今回の事故は安全教室の在り方とともに、イベント会社が抱える問題も提起しました。亡くなった中村さんはスタントマンとは紹介されていますが、今回の安全教室には「アルバイト」として参加していました。イベントにおけるスタントの仕事は時給800~900円と、コンビニを下回る料金だと言います、その上、大きな危険があるのです。

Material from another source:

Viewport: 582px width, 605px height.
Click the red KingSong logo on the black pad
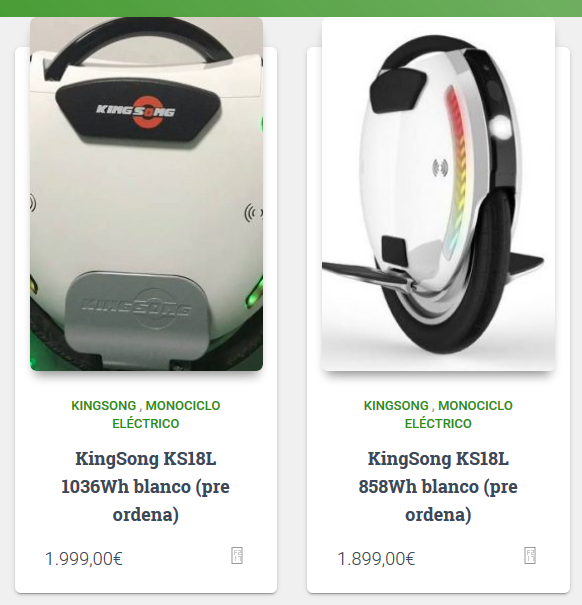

やはり、こうした危険なスタント行為は“何かあった場合”にキチンと補償を受けることができる立場の人間が行うべきです。中村さんも将来的にはイベント会社の社員になったのかも知れませんが、この時点ではアルバイトだったのですから、会社側もやらせるべきではありませんでした。今後の安全教室の在り方の見直しと、スタント行為に対する運営側の補償、今回の京都市の事故は、多くのことを考えさせられる事案となりました。